WORK TO COMPLETE.
The records follow. Filter them to the lines that hold "Stools".

[Collected data]
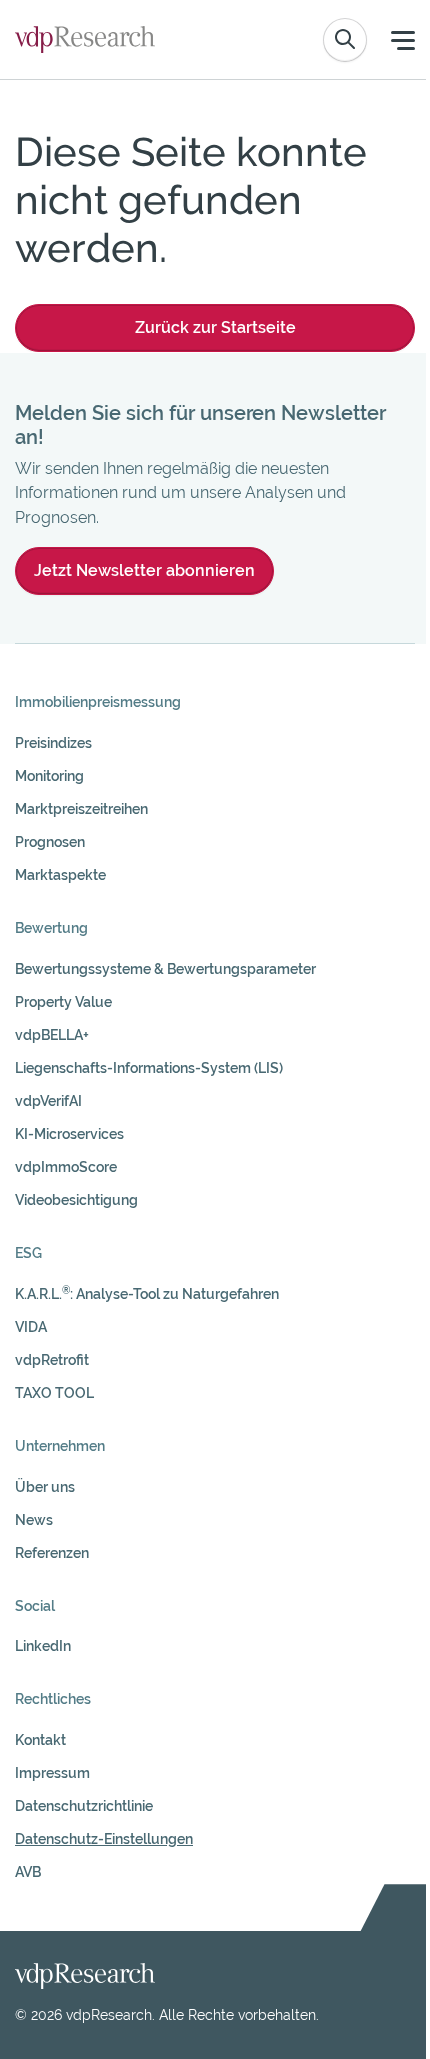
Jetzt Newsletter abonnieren (144, 570)
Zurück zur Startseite (215, 327)
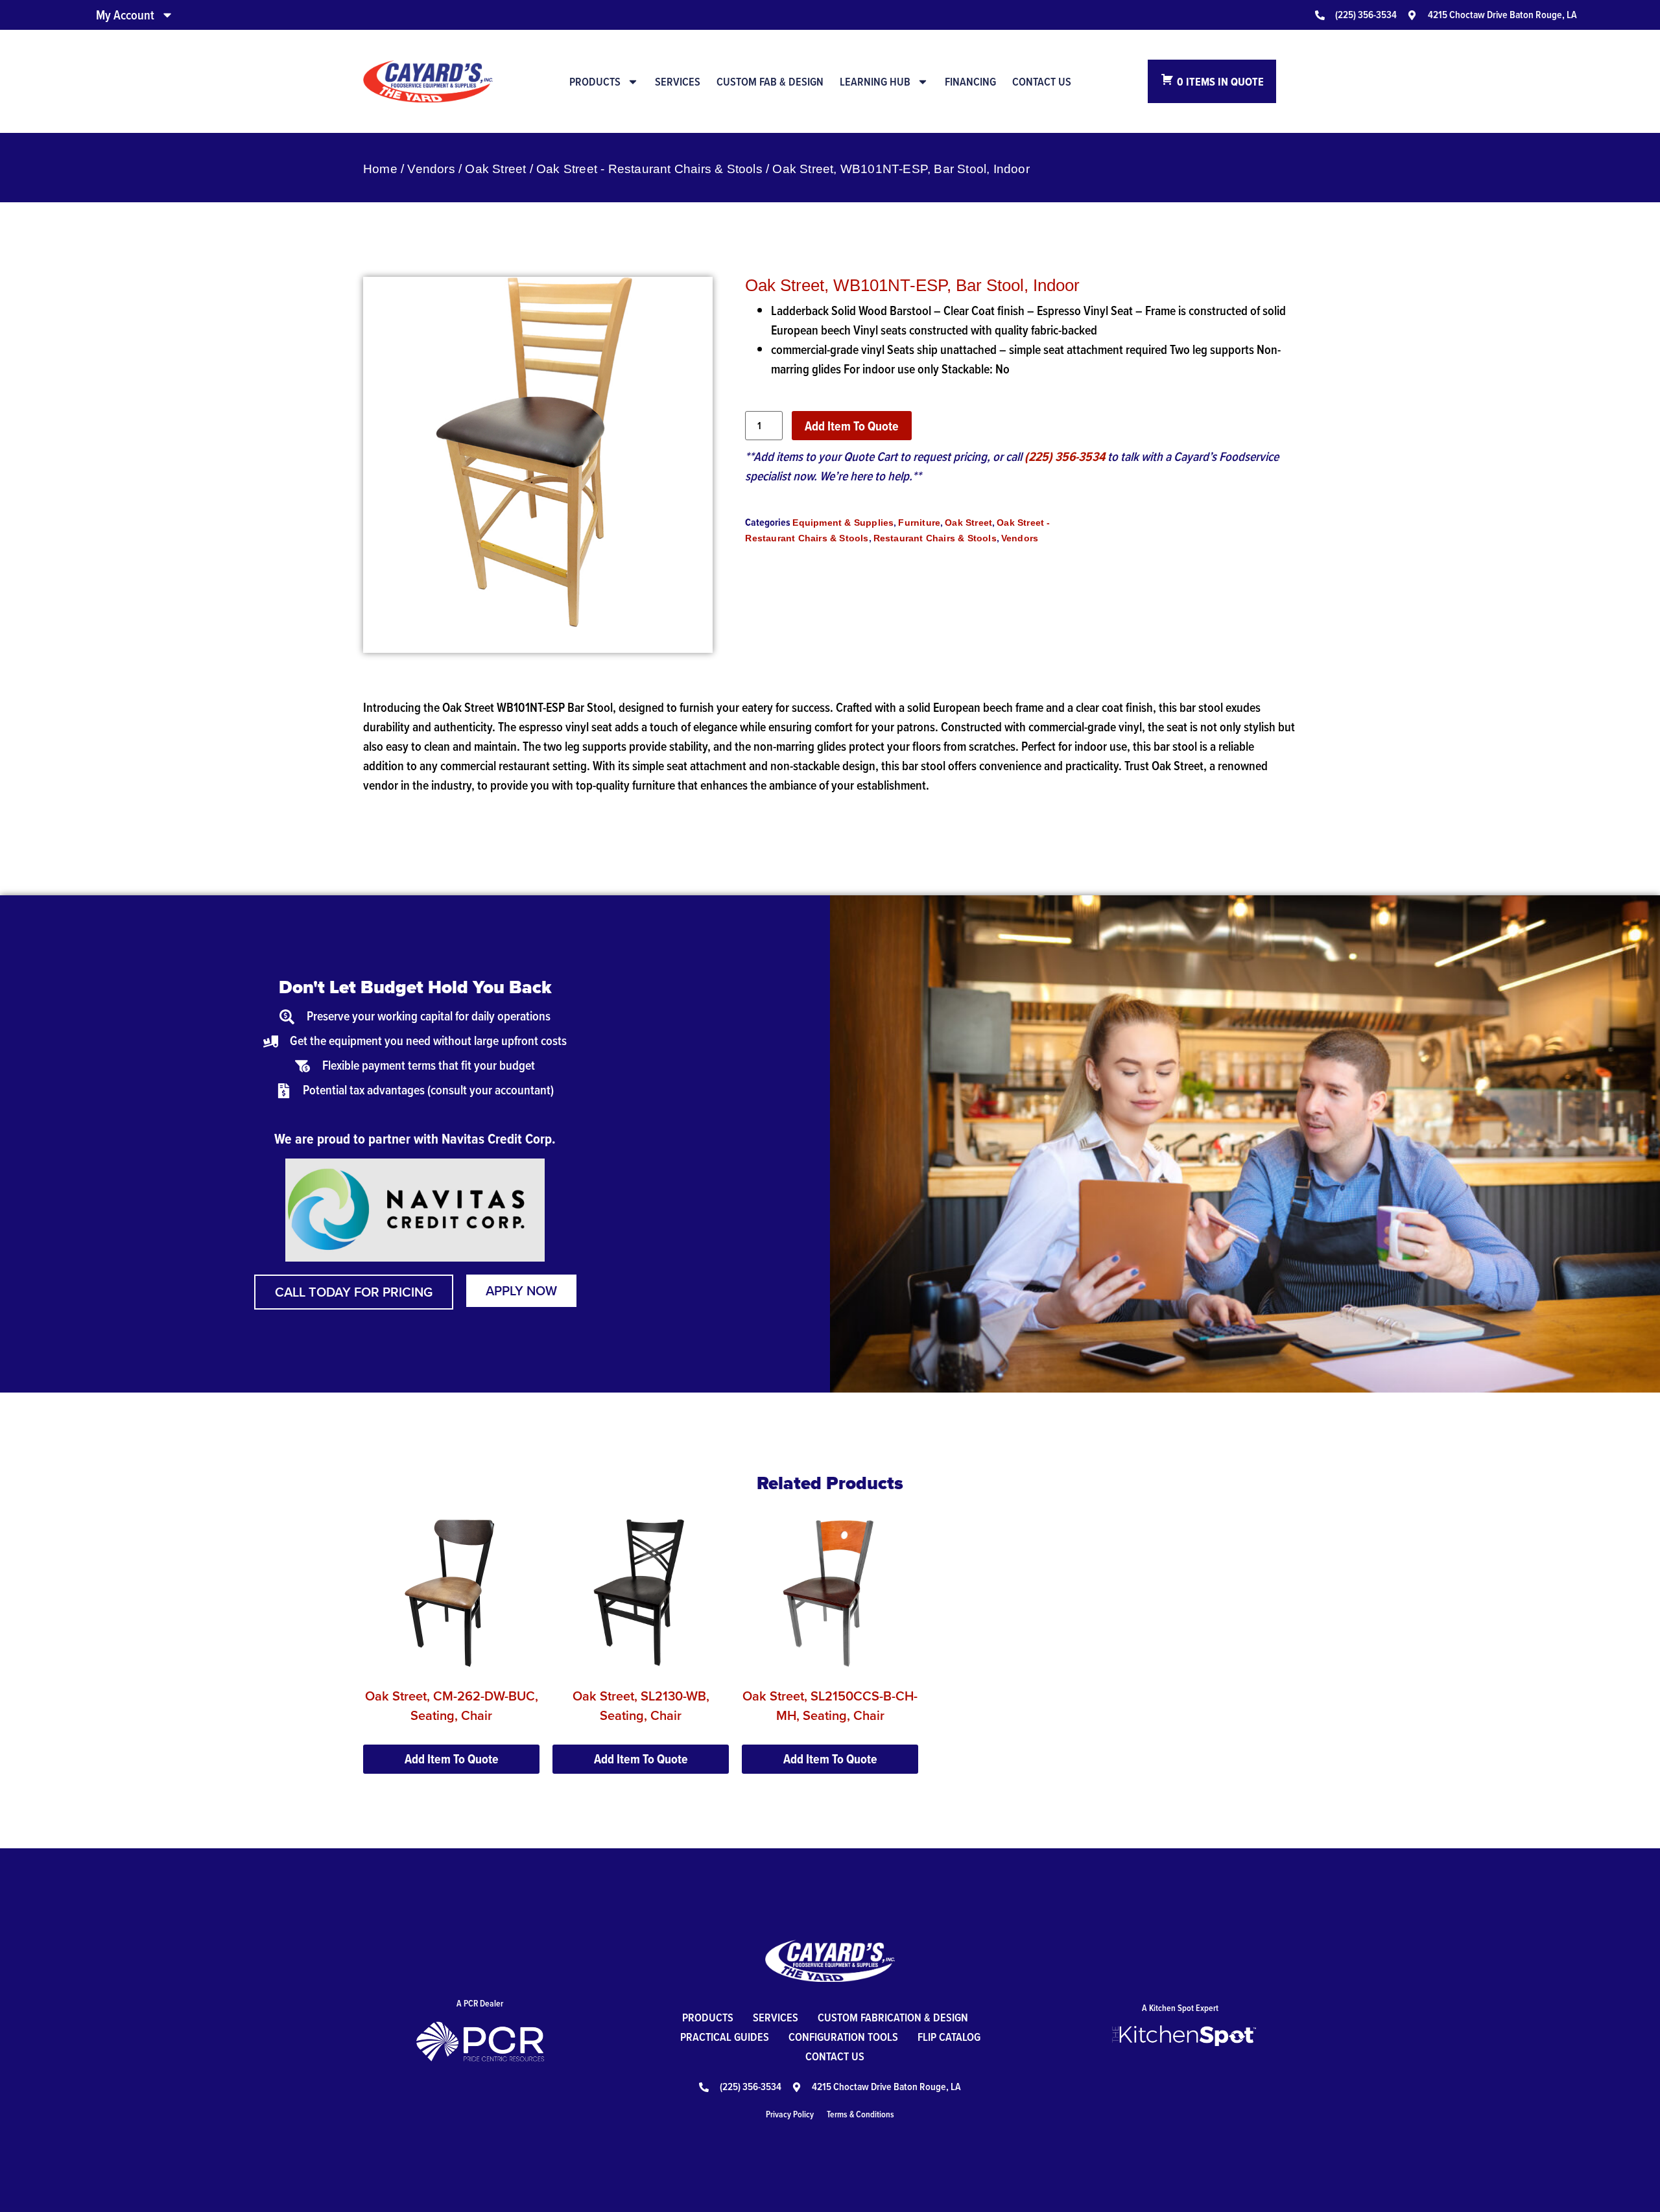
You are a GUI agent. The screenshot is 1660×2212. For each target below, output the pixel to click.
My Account (125, 15)
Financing (970, 81)
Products (595, 81)
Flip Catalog (949, 2037)
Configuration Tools (843, 2037)
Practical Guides (724, 2037)
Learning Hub (875, 81)
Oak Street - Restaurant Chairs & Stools (649, 169)
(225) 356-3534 (1065, 456)
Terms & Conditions (860, 2114)
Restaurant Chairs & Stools (935, 538)
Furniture (919, 522)
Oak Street (495, 169)
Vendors (431, 169)
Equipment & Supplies (843, 522)
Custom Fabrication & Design (893, 2017)
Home (380, 169)
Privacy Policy (790, 2114)
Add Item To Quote (852, 426)
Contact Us (1041, 81)
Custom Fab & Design (770, 81)
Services (677, 81)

RESULT FOR THIS TASK.
Oak Street - Restaurant Chairs & Stools (649, 169)
Restaurant Chairs & Stools (935, 538)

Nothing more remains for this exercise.